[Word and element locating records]

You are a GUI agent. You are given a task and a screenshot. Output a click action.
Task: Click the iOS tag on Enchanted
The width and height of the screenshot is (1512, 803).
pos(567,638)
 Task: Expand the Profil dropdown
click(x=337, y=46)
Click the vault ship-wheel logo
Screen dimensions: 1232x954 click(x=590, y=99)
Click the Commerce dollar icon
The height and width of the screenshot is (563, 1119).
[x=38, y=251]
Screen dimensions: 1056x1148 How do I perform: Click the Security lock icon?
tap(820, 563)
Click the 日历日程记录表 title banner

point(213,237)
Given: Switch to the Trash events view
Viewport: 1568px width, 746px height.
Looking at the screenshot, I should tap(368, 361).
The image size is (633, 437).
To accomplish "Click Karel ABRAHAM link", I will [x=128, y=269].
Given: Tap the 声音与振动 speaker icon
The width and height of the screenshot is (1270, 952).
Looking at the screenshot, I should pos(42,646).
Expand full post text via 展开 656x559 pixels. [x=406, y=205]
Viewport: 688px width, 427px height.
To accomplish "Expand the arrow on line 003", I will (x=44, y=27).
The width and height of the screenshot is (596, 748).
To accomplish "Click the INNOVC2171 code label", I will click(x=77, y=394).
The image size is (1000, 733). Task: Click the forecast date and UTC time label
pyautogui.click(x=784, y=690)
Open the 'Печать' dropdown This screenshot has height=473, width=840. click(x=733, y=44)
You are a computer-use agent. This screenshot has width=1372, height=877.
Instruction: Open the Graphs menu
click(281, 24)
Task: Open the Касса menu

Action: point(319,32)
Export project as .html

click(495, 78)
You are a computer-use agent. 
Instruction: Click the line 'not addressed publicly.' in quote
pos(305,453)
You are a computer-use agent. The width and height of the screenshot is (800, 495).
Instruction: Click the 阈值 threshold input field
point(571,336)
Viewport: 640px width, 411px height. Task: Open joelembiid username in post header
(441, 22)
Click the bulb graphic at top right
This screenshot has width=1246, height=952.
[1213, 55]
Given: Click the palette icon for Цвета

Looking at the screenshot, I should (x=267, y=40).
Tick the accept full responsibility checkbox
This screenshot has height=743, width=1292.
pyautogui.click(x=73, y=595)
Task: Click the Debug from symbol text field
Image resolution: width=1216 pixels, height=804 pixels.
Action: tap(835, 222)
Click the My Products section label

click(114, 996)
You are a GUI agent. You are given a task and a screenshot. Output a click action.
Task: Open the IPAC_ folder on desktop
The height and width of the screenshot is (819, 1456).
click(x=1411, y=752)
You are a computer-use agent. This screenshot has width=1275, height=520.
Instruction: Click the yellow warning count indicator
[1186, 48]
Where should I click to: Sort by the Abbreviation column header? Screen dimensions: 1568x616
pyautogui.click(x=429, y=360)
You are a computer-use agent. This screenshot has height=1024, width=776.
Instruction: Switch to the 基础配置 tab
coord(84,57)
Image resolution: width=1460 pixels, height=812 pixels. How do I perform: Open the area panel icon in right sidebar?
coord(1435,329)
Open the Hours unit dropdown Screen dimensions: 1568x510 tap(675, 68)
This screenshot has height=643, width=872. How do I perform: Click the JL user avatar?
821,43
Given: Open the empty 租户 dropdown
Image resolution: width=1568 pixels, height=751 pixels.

» PROBLEM TO WORK ON:
In the records, starting with the line that contains "Given: Click the palette icon for Цвета" and running through the end, change "avatar" to "profile picture" and write those lines out again with nothing else altered.

» ANSWER BELOW:
Given: Click the palette icon for Цвета

Looking at the screenshot, I should (x=267, y=40).
Tick the accept full responsibility checkbox
This screenshot has height=743, width=1292.
pyautogui.click(x=73, y=595)
Task: Click the Debug from symbol text field
Image resolution: width=1216 pixels, height=804 pixels.
Action: tap(835, 222)
Click the My Products section label

click(114, 996)
You are a GUI agent. You are given a task and a screenshot. Output a click action.
Task: Open the IPAC_ folder on desktop
The height and width of the screenshot is (819, 1456).
click(x=1411, y=752)
You are a computer-use agent. This screenshot has width=1275, height=520.
Instruction: Click the yellow warning count indicator
[1186, 48]
Where should I click to: Sort by the Abbreviation column header? Screen dimensions: 1568x616
pyautogui.click(x=429, y=360)
You are a computer-use agent. This screenshot has height=1024, width=776.
Instruction: Switch to the 基础配置 tab
coord(84,57)
Image resolution: width=1460 pixels, height=812 pixels. How do I perform: Open the area panel icon in right sidebar?
coord(1435,329)
Open the Hours unit dropdown Screen dimensions: 1568x510 tap(675, 68)
This screenshot has height=643, width=872. How do I perform: Click the JL user profile picture?
821,43
Given: Open the empty 租户 dropdown
Image resolution: width=1568 pixels, height=751 pixels.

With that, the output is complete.